*** GIVEN DATA Section Begins ***
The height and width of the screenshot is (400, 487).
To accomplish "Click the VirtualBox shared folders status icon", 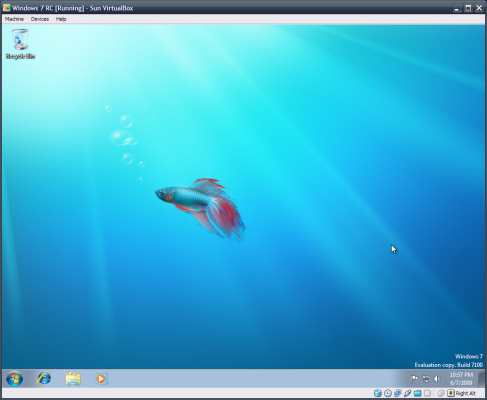I will [417, 393].
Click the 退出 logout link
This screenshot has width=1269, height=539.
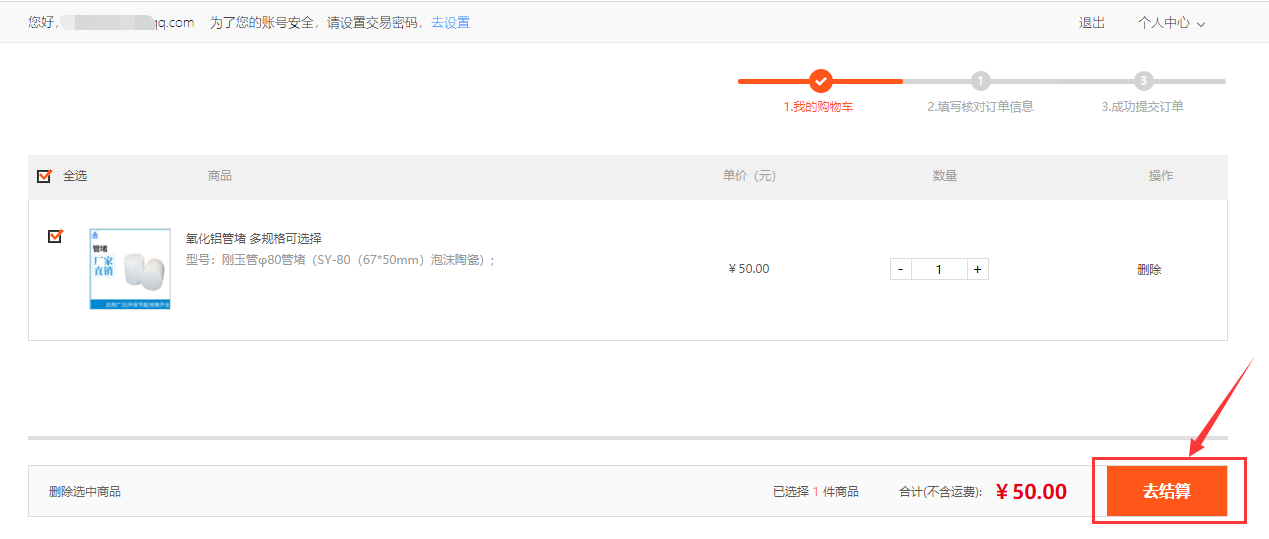(1092, 23)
*** GIVEN DATA Section Ends ***
WHAT TO DO
Leave every picture out and write out, word for word, the lines from the one that contains "Click the 退出 logout link" through the last line of the records.

WRITTEN REPLY
Click the 退出 logout link
This screenshot has width=1269, height=539.
(1092, 23)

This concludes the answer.